[Supplied records — start]

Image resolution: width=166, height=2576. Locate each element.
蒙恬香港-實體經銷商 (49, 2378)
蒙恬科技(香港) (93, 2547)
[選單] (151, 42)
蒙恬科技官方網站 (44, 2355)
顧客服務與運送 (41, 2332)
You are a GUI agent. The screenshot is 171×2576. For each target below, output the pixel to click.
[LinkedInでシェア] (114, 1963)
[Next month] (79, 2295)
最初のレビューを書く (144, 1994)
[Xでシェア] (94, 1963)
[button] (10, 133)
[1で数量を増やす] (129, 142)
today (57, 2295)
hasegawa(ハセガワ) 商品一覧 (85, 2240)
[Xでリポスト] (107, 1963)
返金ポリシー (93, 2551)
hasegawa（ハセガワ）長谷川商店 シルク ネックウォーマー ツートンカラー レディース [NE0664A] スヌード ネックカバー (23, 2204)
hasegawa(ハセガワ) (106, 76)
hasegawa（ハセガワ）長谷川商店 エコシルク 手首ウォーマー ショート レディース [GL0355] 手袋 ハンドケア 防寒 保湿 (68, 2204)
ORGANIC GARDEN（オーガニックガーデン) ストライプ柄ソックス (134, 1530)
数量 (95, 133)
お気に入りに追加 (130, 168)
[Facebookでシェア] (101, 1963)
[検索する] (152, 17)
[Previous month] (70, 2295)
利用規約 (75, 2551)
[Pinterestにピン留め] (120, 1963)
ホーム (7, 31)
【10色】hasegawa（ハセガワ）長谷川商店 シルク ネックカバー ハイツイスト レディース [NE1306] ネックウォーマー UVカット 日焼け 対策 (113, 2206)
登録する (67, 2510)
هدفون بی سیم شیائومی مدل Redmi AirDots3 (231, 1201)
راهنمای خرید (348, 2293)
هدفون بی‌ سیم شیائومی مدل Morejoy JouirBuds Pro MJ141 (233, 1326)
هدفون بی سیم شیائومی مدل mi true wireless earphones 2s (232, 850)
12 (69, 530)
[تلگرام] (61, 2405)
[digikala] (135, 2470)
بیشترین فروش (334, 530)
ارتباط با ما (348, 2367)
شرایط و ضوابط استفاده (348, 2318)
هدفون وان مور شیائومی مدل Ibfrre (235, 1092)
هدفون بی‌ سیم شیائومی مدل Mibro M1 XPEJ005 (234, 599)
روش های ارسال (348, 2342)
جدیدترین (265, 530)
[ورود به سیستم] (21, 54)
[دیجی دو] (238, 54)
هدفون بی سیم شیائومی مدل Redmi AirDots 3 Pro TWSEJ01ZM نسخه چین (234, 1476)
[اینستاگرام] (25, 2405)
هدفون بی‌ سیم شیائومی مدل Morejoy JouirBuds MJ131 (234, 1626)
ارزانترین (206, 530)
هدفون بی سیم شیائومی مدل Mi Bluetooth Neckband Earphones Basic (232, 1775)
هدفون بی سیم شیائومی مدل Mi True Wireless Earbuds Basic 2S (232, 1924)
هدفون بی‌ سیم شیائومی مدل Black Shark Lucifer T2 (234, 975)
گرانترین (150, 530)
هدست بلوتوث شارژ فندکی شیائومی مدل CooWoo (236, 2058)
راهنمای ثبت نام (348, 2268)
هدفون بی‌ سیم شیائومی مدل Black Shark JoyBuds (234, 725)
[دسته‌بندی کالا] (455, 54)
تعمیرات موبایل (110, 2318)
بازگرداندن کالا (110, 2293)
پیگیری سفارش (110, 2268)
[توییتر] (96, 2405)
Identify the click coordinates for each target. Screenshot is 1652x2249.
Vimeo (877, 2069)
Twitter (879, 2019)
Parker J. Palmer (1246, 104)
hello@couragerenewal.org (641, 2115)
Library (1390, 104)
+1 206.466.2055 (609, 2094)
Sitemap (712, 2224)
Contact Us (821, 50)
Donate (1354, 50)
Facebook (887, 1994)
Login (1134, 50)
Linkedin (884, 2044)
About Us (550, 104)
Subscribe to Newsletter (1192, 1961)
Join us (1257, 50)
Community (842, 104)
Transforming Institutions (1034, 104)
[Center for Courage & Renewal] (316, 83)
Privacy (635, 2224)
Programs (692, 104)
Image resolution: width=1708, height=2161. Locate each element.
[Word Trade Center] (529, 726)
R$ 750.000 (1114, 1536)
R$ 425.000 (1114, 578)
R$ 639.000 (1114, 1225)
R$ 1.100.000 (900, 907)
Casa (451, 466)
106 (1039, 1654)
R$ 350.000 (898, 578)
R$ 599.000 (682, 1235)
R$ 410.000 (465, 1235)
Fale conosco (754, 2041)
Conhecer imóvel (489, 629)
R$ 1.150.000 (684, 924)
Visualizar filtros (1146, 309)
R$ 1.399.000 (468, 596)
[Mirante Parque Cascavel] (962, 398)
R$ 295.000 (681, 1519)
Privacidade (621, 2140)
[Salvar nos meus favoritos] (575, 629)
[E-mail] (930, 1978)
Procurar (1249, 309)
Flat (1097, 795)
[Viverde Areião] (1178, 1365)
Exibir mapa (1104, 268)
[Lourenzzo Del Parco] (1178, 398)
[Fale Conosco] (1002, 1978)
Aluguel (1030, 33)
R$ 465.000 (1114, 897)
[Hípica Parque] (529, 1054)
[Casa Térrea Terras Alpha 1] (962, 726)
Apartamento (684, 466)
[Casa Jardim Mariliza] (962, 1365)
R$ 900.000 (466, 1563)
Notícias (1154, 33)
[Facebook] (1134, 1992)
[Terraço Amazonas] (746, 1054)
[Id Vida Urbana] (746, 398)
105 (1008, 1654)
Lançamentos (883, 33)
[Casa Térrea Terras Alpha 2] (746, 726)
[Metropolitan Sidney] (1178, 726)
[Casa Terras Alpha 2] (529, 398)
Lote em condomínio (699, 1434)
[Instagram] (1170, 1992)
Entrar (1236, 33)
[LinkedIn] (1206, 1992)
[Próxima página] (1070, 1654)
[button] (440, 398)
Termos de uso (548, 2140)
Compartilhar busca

[Supplied records — finish]

* _What you will do_: All entries should be transcribed verbatim.

* _Written response_:
Image resolution: width=166, height=2576. Locate each element.
蒙恬香港-實體經銷商 (49, 2378)
蒙恬科技(香港) (93, 2547)
[選單] (151, 42)
蒙恬科技官方網站 (44, 2355)
顧客服務與運送 (41, 2332)
You are a GUI agent. The screenshot is 171×2576. For each target below, output the pixel to click.
[LinkedInでシェア] (114, 1963)
[Next month] (79, 2295)
最初のレビューを書く (144, 1994)
[Xでシェア] (94, 1963)
[button] (10, 133)
[1で数量を増やす] (129, 142)
today (57, 2295)
hasegawa(ハセガワ) 商品一覧 (85, 2240)
[Xでリポスト] (107, 1963)
返金ポリシー (93, 2551)
hasegawa（ハセガワ）長谷川商店 シルク ネックウォーマー ツートンカラー レディース [NE0664A] スヌード ネックカバー (23, 2204)
hasegawa(ハセガワ) (106, 76)
hasegawa（ハセガワ）長谷川商店 エコシルク 手首ウォーマー ショート レディース [GL0355] 手袋 ハンドケア 防寒 保湿 (68, 2204)
ORGANIC GARDEN（オーガニックガーデン) ストライプ柄ソックス (134, 1530)
数量 (95, 133)
お気に入りに追加 (130, 168)
[Facebookでシェア] (101, 1963)
[検索する] (152, 17)
[Previous month] (70, 2295)
利用規約 (75, 2551)
[Pinterestにピン留め] (120, 1963)
ホーム (7, 31)
【10色】hasegawa（ハセガワ）長谷川商店 シルク ネックカバー ハイツイスト レディース [NE1306] ネックウォーマー UVカット 日焼け 対策 (113, 2206)
登録する (67, 2510)
هدفون بی سیم شیائومی مدل Redmi AirDots3 (231, 1201)
راهنمای خرید (348, 2293)
هدفون بی‌ سیم شیائومی مدل Morejoy JouirBuds Pro MJ141 (233, 1326)
هدفون بی سیم شیائومی مدل mi true wireless earphones 2s (232, 850)
12 (69, 530)
[تلگرام] (61, 2405)
[digikala] (135, 2470)
بیشترین فروش (334, 530)
ارتباط با ما (348, 2367)
شرایط و ضوابط استفاده (348, 2318)
هدفون وان مور شیائومی مدل Ibfrre (235, 1092)
هدفون بی‌ سیم شیائومی مدل Mibro M1 XPEJ005 (234, 599)
روش های ارسال (348, 2342)
جدیدترین (265, 530)
[ورود به سیستم] (21, 54)
[دیجی دو] (238, 54)
هدفون بی سیم شیائومی مدل Redmi AirDots 3 Pro TWSEJ01ZM نسخه چین (234, 1476)
[اینستاگرام] (25, 2405)
هدفون بی‌ سیم شیائومی مدل Morejoy JouirBuds MJ131 (234, 1626)
ارزانترین (206, 530)
هدفون بی سیم شیائومی مدل Mi Bluetooth Neckband Earphones Basic (232, 1775)
هدفون بی سیم شیائومی مدل Mi True Wireless Earbuds Basic 2S (232, 1924)
هدفون بی‌ سیم شیائومی مدل Black Shark Lucifer T2 (234, 975)
گرانترین (150, 530)
هدست بلوتوث شارژ فندکی شیائومی مدل CooWoo (236, 2058)
راهنمای ثبت نام (348, 2268)
هدفون بی‌ سیم شیائومی مدل Black Shark JoyBuds (234, 725)
[دسته‌بندی کالا] (455, 54)
تعمیرات موبایل (110, 2318)
بازگرداندن کالا (110, 2293)
پیگیری سفارش (110, 2268)
[توییتر] (96, 2405)
Identify the click coordinates for each target. Screenshot is 1652x2249.
Vimeo (877, 2069)
Twitter (879, 2019)
Parker J. Palmer (1246, 104)
hello@couragerenewal.org (641, 2115)
Library (1390, 104)
+1 206.466.2055 (609, 2094)
Sitemap (712, 2224)
Contact Us (821, 50)
Donate (1354, 50)
Facebook (887, 1994)
Login (1134, 50)
Linkedin (884, 2044)
About Us (550, 104)
Subscribe to Newsletter (1192, 1961)
Join us (1257, 50)
Community (842, 104)
Transforming Institutions (1034, 104)
[Center for Courage & Renewal] (316, 83)
Privacy (635, 2224)
Programs (692, 104)
Image resolution: width=1708, height=2161. Locate each element.
[Word Trade Center] (529, 726)
R$ 750.000 (1114, 1536)
R$ 425.000 (1114, 578)
R$ 639.000 (1114, 1225)
R$ 1.100.000 (900, 907)
Casa (451, 466)
106 (1039, 1654)
R$ 350.000 (898, 578)
R$ 599.000 (682, 1235)
R$ 410.000 (465, 1235)
Fale conosco (754, 2041)
Conhecer imóvel (489, 629)
R$ 1.150.000 (684, 924)
Visualizar filtros (1146, 309)
R$ 1.399.000 (468, 596)
[Mirante Parque Cascavel] (962, 398)
R$ 295.000 (681, 1519)
Privacidade (621, 2140)
[Salvar nos meus favoritos] (575, 629)
[E-mail] (930, 1978)
Procurar (1249, 309)
Flat (1097, 795)
[Viverde Areião] (1178, 1365)
Exibir mapa (1104, 268)
[Lourenzzo Del Parco] (1178, 398)
[Fale Conosco] (1002, 1978)
Aluguel (1030, 33)
R$ 465.000 (1114, 897)
[Hípica Parque] (529, 1054)
[Casa Térrea Terras Alpha 1] (962, 726)
Apartamento (684, 466)
[Casa Jardim Mariliza] (962, 1365)
R$ 900.000 (466, 1563)
Notícias (1154, 33)
[Facebook] (1134, 1992)
[Terraço Amazonas] (746, 1054)
[Id Vida Urbana] (746, 398)
105 (1008, 1654)
Lançamentos (883, 33)
[Casa Térrea Terras Alpha 2] (746, 726)
[Metropolitan Sidney] (1178, 726)
[Casa Terras Alpha 2] (529, 398)
Lote em condomínio (699, 1434)
[Instagram] (1170, 1992)
Entrar (1236, 33)
[LinkedIn] (1206, 1992)
[Próxima página] (1070, 1654)
[button] (440, 398)
Termos de uso (548, 2140)
Compartilhar busca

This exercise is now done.